On a different note I should say that Krick’s latest reference book Civil War Weather in Virginia is well worth buying if you are the kind of person who needs to know all thing ANV related. I recently completed a review of the book for the Virginia Magazine of History and Biography and will post it when it is published.
Today students in my Lincoln course were treated to a visit by William W. Freehling. [Shame on you if you haven’t yet read his second volume of Road to Disunion.] Professor Freehling joined us to discuss one of his own articles on Virginia’s “reluctant” decision to secede from the Union. The article in question was published a few years ago in North and South magazine which means that it has a solid scholarly foundation and is accessible to a wide audience. I assigned the article to my students because I wanted them to have a deeper understanding of how white southerners in different parts of the South responded to Lincoln’s election in November of 1860 and, in the case of Virginia, his decision to reinforce Fort Sumter and subsequent decision to call for 75,000 soldiers. We have a tendency to think of the South as monolithic which obscures the fact that white southerners were anything but unified in their response to the events between the presidential election and Lincoln’s call for soldiers to put “down the rebellion.”

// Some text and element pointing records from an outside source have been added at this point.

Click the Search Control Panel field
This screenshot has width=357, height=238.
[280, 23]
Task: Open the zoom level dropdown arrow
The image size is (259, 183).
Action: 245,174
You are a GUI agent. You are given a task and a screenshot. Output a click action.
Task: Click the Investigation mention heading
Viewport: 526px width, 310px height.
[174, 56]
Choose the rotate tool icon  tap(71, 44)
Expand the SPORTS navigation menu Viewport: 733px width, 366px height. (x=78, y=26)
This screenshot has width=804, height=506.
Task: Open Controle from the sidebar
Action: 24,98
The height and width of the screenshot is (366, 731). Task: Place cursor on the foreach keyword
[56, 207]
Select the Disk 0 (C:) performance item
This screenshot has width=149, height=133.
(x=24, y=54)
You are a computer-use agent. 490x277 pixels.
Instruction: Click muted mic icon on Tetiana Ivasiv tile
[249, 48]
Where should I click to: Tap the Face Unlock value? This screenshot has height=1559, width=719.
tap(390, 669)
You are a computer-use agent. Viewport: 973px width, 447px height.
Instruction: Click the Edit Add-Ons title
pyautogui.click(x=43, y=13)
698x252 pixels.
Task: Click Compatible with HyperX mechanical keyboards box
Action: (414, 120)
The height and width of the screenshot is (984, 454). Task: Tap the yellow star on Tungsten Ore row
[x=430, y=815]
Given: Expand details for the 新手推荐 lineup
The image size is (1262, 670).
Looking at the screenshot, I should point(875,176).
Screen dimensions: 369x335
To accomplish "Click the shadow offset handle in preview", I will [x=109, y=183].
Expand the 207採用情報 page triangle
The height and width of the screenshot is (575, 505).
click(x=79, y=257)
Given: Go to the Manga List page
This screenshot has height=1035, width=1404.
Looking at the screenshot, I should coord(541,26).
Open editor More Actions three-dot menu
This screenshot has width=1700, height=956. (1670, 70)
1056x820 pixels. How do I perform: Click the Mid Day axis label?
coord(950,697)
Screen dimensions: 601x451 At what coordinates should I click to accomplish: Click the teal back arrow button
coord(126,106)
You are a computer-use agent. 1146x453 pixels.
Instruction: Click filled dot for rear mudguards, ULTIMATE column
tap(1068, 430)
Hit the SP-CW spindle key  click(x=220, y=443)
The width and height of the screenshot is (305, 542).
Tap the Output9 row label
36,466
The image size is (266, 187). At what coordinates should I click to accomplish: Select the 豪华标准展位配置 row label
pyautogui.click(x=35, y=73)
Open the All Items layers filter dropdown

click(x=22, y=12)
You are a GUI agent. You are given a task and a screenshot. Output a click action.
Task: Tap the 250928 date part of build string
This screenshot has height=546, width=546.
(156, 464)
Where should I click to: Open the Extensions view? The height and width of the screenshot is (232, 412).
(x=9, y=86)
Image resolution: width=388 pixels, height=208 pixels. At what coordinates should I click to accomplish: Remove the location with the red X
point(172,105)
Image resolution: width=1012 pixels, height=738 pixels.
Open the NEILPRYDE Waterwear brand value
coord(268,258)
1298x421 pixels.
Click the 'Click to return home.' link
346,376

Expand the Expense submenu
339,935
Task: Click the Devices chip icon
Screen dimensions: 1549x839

Professor Freehling steered the class through a number of questions addressed in the article and asked students to think and respond to his own questions. If there was any nervousness among the students it quickly dissipated as a result of Professor Freehling’s sharp wit and sincere curiosity about their understanding of the issues. Those students that I’ve had a chance to talk to had nothing but praise for Professor Freehling. They learned a great deal and had a good time interacting with him. I want my students to meet people who work in the field of history and to think of the life of the mind as a viable career choice.
One of the goals I’ve been working towards in my elective courses is in finding ways to bridge this artificial divide between the way history is taught in high schools as opposed to an upper-level history course on the college level. On college campuses instructors expect students to come to grips with the analytical process of historical argumentation and the ways in which interpretations evolve over time (historiography). High school history is still stuck in the rut of the textbook approach, which views the subject as a collection of facts that need to be memorized. The textbook reinforces a static view of the past that is neatly divided into little sections and sub-sections with their own little headings.
I have a feeling that a few dinner conversations will touch on today’s class.
I arrived home today to find a package from historian Gordon C. Rhea. Inside was a personalized copy of his new book, In the Footsteps of Grant and Lee: The Wilderness Through Cold Harbor (LSU Press, 2007). The book brings together text by Gordon and the beautiful photographs of Chris E. Heisey. This one is a gem and will no doubt make for a very nice Christmas gift.